Sterling is lower this morning after the UK Government set out its negotiating position for EU trade talks.
As outlined in earlier speeches, the mandate is a bid for absolute control over UK standards for competition, environmental standards, labour rights, and the other areas that the EU has insisted must be subject to “level playing field” provisions.

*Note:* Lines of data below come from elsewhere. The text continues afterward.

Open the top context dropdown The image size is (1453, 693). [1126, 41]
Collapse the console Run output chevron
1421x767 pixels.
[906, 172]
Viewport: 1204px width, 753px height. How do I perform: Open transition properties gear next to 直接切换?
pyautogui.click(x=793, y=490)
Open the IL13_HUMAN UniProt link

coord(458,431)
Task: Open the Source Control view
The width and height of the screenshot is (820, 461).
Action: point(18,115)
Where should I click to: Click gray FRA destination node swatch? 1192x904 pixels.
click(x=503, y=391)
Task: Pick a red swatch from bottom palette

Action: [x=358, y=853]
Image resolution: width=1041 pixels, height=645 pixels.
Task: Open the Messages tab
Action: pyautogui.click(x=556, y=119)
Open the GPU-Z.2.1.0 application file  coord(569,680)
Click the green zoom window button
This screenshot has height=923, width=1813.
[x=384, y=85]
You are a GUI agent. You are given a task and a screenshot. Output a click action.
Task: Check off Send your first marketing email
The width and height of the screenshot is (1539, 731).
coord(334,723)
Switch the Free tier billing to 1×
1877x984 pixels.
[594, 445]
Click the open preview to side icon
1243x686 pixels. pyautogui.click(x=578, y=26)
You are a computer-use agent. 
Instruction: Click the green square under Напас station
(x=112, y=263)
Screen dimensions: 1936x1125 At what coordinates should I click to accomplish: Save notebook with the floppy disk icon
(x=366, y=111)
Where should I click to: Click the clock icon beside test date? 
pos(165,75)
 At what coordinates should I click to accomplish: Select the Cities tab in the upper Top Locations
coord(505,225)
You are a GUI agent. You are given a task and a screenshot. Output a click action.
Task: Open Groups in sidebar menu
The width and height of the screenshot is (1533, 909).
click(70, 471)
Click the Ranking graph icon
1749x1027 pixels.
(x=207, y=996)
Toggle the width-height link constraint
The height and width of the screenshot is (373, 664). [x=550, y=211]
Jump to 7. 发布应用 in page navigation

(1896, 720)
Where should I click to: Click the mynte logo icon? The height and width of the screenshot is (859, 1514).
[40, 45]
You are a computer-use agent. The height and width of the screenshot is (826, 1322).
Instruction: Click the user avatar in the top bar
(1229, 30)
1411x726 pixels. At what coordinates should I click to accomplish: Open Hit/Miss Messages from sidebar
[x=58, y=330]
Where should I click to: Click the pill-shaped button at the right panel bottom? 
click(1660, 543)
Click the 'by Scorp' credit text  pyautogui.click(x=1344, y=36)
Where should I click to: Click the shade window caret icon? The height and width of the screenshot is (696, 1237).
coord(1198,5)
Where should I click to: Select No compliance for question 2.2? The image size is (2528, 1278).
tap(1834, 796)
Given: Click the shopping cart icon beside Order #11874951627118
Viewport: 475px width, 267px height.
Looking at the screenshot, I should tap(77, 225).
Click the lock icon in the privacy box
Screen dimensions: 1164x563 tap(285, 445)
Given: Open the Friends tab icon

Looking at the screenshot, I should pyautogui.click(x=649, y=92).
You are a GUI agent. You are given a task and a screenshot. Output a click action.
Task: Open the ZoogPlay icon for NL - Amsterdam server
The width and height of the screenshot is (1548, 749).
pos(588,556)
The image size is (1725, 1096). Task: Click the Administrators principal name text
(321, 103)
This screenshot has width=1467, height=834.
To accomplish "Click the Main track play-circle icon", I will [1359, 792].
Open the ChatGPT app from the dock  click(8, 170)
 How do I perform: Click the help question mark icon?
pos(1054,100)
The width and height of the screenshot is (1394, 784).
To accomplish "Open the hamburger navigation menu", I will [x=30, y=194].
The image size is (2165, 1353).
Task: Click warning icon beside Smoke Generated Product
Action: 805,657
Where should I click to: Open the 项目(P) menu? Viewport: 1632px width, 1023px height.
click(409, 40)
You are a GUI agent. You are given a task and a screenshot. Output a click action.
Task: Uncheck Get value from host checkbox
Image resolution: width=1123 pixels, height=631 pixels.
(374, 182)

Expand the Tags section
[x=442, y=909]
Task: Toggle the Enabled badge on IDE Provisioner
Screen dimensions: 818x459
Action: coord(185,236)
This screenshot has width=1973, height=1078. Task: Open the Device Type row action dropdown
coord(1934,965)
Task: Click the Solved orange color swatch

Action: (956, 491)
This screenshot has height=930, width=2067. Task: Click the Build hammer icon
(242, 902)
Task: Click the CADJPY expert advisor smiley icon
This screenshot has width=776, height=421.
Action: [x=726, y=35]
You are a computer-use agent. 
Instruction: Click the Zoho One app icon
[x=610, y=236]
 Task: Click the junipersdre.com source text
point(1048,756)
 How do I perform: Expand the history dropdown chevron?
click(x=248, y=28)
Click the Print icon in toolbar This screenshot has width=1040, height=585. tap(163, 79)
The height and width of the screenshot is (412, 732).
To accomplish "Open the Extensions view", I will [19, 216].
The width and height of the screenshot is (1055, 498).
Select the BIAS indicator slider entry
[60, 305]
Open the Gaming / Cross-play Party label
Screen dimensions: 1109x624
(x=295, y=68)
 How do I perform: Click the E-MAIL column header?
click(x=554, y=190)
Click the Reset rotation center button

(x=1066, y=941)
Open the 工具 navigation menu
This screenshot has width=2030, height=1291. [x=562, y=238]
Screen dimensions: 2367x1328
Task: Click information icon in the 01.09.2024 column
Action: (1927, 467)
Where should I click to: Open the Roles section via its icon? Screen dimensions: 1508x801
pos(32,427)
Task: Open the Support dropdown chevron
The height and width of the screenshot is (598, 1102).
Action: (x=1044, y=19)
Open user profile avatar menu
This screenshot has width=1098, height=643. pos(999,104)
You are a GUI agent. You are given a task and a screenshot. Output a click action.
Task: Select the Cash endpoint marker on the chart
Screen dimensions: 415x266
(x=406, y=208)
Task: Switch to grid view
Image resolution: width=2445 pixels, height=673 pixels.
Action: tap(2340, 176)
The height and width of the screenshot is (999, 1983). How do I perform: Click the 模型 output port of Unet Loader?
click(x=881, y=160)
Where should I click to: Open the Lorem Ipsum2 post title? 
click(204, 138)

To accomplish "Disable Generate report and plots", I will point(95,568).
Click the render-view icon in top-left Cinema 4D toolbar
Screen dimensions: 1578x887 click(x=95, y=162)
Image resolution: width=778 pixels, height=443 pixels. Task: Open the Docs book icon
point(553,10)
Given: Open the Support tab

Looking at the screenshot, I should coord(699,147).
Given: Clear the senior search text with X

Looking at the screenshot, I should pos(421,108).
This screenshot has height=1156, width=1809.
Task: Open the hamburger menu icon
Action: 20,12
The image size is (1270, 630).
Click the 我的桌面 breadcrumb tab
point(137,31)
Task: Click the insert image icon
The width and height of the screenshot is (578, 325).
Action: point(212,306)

There is now a wide and very clear gulf between the red lines drawn by the two sides.
Once again, there is a risk that a deal cannot be struck and the UK will leave the transition period on WTO terms at the end of this year.
There’s a big element of deja-vu to what this means for markets: no-deal is a source of uncertainty and risk, and therefore sterling will trade on the back foot until some kind of progress is made.
The ultimate outcome remains as unknown as ever, although for now, our base case remains that a deal covering goods will be struck, mostly out of mutual economic interest on both sides of the channel.
The EU’s mandate does not explicitly require “dynamic” alignment – so perhaps there is more room to compromise on both sides than the current rhetoric suggests.
Boris Johnson’s motive for ousting Sajid Javid is now clear: the Government knew it would create another uncertainty shock for the UK Economy, and needed a chancellor willing to not only prime the fiscal taps, but have them replaced with fire hoses in order to mitigate it.
Business sentiment has only just recovered from a serious slowdown due to political uncertainty in Q4, and this latest drawing of red lines risks another bout of uncertainty slowing growth.
A large spending boost may indeed be able to mitigate this shock – but the pressure on Rishi Sunak to deliver a blockbuster budget in March is now even greater.